Generadores de esperanza
Queremos ser esa sal y luz de la que nuestro Señor hizo hincapié en el evangelio, pero a veces no somos toda la luz que podemos iluminar ni la sal que condimenta nuestro peregrinar. Sentimos que este tiempo tan particular como el de una pandemia nos limita y condiciona hasta el punto de que nos lleva a vivir confinados y ahogando nuestro hastío y tedio, porque no podemos expresarnos como quisiéramos y en la libertad que nos otorga la propia “normalidad”. Sin embargo, el Señor “algo” nos dirá después de haber sorteado esta lección. Es obvio que él no quiere esto para el hombre y si ha ocurrido es por cualquier otro factor, pero no por un designio suyo.

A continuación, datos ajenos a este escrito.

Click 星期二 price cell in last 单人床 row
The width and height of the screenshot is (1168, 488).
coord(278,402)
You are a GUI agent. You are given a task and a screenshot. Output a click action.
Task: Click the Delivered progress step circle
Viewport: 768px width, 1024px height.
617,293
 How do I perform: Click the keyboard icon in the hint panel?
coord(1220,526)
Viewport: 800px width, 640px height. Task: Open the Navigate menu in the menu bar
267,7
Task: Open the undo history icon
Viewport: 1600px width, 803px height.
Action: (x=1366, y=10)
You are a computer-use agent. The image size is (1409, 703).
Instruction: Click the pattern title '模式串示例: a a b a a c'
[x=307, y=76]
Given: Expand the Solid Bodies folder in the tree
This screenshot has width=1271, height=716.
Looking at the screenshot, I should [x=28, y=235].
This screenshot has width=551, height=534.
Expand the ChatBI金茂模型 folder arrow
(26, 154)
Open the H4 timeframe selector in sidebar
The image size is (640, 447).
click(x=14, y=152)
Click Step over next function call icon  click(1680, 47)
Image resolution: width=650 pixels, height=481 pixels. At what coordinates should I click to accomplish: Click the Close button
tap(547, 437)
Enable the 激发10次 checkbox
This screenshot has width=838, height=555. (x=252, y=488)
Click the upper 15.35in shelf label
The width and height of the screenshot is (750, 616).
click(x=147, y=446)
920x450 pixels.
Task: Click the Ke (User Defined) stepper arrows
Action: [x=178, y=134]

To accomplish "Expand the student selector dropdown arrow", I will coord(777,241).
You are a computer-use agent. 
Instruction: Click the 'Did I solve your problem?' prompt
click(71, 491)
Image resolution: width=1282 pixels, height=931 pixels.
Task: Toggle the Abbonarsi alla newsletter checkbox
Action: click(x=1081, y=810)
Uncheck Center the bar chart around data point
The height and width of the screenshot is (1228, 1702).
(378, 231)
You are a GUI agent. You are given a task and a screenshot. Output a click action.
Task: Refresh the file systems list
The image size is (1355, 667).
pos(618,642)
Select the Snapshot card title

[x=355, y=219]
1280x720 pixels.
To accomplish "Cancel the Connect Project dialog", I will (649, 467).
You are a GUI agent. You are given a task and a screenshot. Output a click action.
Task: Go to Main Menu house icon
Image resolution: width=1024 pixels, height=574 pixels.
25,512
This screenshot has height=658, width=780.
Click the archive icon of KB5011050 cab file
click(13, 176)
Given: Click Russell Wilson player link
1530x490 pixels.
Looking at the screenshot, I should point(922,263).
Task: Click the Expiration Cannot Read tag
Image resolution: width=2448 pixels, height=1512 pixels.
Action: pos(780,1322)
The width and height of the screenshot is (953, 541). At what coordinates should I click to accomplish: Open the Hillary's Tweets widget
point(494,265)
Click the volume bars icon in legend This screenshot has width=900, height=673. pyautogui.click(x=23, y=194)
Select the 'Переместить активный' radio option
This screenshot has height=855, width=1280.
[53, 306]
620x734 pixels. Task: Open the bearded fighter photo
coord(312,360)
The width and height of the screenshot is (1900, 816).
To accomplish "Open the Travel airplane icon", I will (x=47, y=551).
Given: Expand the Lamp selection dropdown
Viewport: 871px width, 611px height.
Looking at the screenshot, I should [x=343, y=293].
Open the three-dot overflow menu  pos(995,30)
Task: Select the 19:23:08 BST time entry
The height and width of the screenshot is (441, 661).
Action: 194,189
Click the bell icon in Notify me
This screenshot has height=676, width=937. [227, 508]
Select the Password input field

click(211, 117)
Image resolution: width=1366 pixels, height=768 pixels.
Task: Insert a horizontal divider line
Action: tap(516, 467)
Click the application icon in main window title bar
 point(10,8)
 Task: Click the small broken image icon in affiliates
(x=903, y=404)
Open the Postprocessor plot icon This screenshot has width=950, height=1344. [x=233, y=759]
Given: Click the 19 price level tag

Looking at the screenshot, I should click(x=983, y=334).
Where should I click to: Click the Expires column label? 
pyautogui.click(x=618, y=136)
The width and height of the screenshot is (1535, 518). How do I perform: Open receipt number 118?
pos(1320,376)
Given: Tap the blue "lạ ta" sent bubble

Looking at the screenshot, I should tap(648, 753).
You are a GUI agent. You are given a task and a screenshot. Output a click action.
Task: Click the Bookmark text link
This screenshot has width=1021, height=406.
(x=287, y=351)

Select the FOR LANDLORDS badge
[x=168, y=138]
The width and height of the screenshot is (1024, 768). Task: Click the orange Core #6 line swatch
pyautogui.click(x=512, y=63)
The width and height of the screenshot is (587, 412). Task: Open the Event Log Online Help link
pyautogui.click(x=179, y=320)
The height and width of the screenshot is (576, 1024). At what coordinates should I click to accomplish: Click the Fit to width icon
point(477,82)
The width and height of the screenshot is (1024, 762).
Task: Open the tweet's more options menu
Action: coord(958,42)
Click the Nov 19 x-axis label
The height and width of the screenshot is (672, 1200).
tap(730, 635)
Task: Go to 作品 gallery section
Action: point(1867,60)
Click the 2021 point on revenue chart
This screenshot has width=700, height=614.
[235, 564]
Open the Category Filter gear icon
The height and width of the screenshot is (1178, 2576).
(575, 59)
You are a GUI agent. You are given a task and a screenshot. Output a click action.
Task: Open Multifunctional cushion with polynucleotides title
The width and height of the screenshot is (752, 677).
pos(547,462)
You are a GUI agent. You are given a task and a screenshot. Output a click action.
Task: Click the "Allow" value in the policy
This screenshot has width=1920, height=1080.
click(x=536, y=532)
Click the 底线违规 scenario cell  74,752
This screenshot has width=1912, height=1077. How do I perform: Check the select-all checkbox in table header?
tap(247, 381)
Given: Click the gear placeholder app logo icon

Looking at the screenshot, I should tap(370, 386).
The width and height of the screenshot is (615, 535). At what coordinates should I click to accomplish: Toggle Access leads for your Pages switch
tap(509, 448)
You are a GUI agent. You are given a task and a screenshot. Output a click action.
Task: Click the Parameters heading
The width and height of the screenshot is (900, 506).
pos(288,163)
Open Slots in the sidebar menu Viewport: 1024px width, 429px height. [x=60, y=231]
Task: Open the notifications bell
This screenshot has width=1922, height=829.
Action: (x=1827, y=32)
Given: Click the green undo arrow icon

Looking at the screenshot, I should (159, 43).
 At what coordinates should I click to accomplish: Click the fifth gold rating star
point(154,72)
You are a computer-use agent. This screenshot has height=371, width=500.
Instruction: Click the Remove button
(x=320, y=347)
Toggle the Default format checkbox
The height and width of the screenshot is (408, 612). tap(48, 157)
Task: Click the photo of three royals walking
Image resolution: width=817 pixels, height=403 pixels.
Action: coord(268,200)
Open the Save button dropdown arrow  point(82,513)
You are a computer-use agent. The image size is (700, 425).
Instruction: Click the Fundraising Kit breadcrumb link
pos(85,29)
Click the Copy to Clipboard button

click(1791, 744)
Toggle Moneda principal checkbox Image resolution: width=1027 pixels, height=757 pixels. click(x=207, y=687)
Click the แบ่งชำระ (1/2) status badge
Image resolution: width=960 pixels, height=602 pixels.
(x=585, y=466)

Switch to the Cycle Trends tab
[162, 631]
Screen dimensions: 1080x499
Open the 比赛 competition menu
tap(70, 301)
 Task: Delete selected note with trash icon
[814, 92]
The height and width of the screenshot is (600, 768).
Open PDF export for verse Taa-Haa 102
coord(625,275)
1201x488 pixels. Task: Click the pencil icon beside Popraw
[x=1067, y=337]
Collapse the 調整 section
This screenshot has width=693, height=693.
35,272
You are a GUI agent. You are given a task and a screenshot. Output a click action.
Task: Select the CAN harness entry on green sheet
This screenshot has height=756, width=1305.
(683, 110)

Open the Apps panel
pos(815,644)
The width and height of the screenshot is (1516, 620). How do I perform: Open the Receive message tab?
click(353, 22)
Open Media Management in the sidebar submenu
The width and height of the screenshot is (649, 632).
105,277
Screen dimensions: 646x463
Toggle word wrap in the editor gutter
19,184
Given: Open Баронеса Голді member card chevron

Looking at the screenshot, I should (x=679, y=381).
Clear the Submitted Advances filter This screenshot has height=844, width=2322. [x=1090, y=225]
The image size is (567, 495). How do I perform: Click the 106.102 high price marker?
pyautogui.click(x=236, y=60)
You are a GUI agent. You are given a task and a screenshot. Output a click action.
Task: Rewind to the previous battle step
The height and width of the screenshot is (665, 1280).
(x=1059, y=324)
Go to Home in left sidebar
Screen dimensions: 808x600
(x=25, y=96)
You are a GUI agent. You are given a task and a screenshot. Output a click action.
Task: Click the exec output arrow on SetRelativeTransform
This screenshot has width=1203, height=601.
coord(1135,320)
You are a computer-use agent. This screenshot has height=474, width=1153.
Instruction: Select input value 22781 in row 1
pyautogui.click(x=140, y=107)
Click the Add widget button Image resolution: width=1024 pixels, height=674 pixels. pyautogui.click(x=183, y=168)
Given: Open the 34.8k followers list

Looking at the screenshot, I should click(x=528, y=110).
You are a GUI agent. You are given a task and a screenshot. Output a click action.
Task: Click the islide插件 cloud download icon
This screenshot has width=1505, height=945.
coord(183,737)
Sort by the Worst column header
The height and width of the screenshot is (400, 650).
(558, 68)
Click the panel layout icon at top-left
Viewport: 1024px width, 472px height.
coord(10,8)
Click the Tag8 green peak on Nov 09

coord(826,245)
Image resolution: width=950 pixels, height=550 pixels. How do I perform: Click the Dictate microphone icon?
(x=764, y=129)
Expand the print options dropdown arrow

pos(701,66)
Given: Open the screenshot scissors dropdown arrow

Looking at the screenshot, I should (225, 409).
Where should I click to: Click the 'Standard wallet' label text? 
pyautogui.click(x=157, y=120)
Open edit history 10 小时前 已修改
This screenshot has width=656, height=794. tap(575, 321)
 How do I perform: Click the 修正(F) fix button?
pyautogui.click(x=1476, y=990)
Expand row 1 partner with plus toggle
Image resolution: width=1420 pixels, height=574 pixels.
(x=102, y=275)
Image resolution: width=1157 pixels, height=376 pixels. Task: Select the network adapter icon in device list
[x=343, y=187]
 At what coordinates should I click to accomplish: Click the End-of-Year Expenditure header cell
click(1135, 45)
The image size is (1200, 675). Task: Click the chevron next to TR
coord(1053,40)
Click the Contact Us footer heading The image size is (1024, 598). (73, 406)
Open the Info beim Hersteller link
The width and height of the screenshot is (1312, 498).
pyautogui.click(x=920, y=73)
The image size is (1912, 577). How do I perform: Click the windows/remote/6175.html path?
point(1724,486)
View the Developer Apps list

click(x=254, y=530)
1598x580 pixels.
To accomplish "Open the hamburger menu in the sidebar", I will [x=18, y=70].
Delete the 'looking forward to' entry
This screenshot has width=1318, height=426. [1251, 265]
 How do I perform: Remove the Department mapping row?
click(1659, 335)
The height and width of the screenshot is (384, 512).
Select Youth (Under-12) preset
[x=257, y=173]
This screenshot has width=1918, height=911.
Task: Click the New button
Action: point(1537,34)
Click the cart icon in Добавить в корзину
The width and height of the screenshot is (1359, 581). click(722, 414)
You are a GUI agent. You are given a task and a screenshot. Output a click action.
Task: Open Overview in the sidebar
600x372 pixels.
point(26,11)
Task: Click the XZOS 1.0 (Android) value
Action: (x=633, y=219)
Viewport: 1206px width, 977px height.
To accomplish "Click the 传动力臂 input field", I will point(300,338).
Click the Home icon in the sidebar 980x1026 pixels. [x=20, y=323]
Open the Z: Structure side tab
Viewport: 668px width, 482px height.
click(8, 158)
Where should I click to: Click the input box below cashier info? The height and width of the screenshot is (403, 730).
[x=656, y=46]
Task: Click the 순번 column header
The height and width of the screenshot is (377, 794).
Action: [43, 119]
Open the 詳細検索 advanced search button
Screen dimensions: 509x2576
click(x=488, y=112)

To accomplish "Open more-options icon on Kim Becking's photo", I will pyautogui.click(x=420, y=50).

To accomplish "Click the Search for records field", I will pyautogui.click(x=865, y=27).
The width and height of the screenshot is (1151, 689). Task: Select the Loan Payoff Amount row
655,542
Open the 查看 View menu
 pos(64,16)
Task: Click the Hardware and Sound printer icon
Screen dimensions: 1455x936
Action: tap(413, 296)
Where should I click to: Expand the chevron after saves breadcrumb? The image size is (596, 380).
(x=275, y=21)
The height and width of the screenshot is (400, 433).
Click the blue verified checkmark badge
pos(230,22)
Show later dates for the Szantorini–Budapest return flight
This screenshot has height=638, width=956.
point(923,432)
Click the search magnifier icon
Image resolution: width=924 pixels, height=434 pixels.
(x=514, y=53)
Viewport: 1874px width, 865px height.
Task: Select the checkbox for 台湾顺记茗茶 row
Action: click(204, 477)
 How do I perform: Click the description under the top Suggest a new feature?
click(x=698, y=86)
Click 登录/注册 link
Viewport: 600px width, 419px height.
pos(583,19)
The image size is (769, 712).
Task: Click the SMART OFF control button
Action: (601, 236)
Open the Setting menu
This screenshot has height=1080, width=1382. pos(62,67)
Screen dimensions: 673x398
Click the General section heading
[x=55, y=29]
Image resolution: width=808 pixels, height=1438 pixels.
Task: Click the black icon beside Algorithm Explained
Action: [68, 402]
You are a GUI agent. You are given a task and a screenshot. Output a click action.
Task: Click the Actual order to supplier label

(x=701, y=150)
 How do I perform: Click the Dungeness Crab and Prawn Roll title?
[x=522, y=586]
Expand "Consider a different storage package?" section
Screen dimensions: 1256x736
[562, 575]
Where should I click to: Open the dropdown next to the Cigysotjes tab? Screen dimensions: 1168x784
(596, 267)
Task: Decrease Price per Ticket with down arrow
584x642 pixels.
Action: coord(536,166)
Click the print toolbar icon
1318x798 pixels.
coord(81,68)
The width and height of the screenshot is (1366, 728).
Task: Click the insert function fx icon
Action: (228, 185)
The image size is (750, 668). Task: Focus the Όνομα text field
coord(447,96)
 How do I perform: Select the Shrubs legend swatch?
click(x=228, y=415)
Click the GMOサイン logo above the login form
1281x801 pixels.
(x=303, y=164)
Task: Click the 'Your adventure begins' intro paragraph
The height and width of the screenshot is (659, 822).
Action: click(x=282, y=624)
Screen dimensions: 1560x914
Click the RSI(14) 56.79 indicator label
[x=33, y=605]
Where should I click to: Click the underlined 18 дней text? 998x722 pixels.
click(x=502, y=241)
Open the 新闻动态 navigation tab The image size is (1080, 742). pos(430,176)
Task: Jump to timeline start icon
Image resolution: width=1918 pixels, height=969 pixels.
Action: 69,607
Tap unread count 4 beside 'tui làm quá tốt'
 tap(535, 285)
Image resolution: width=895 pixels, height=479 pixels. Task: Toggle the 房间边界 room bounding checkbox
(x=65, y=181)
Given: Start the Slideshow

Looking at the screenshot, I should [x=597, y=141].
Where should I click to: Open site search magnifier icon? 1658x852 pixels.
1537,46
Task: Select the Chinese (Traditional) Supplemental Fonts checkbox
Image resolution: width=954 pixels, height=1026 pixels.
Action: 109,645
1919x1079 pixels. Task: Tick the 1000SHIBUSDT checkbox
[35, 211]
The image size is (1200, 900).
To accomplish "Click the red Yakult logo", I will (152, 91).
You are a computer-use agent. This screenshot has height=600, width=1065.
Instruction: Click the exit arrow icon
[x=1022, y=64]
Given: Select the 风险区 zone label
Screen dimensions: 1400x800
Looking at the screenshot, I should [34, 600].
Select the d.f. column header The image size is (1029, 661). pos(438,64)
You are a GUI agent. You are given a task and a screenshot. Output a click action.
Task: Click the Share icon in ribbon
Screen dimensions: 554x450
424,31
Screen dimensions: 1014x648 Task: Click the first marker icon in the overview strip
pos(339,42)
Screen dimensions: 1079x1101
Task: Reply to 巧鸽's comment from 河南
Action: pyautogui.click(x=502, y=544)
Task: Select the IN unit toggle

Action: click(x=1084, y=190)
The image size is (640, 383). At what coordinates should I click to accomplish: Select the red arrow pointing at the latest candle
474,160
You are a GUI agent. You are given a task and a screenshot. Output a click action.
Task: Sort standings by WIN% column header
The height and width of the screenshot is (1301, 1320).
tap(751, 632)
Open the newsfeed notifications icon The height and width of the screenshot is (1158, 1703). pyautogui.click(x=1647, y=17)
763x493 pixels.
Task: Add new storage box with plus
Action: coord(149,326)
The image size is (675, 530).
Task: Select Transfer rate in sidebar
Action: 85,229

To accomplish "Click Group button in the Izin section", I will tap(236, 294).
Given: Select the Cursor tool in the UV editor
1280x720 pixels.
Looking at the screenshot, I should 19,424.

No obstante, inmovilizados aún podemos ser generadores de esperanza y de optimismo para muchos. Hace poco, el papa Francisco en su homilía del domingo Ramos, señaló que la vida no sirve si no se sirve. Es decir, una vez más, el Papa apela a esa capacidad de entregarnos por una causa y ser generadores de ilusión y optimismo a pesar de todo. Es una invitación a levantarnos y a no permitir que el desánimo nos abrume. Duele ver cómo en medio de la pandemia, el mundo cristiano y no cristiano ha tenido que llorar a sus seres queridos sin despedirse de ellos, o como de una manera atípica el mundo creyente ha tenido que vivir estos días de Semana Santa desde sus casas y participando virtualmente de los actos litúrgicos. Sin duda, que es difícil y seguro que muchos cuando esta pandemia se levante y se dé el alta, volverán asiduos a la Eucaristía y por qué no decirlo a la propia Confesión.
Ilusionados por este regreso a los centros de culto y devoción, pensamos en este tiempo de Pascua y en la promesa del Señor: “Yo estoy con ustedes hasta el fin del mundo” (Mt 28, 20). Son hermosas palabras de nuestro Señor, luego de resucitar, en su despedida final a los Apóstoles antes de enviarlos a pregonar la Buena Noticia. Pero aquella consigna es también para nosotros que, en medio de esta pandemia, tenemos que sacar algunas lecciones. ¿Cuáles? Esa es una enseñanza que cada uno hará en su corazón. Ahora lo importante es ver si como creyentes nuestra fe en Dios crece o se amilana en este aparente “silencio de Dios”.
Quizás se puede desprender en este tiempo y entender que cada vez el egoísmo, el ego y el afán de poder se han convertido más que en una forma de vida en una razón de ser. Lo cierto es que tanto la riqueza como el poder se han transformado en instrumentos de corrupción y de muerte. Si los seres humanos estamos vacíos de credibilidad por una vida dominada por la ética relativista, donde el “obrar bien” está mal y el “obrar mal” es lo correcto, entonces no pretendamos que la Resurrección del Señor sea un hecho comprobable y cambie nuestras vidas por un acto mágico. Porque si aún no hemos sido capaces de cambiar la historia de los poderosos, los aprovechadores y los corruptos, entonces necesitamos un acto más que racional para entender que la Resurrección de Cristo no se comprende sino desde la misericordia de Dios, que mira con compasión la miseria humana.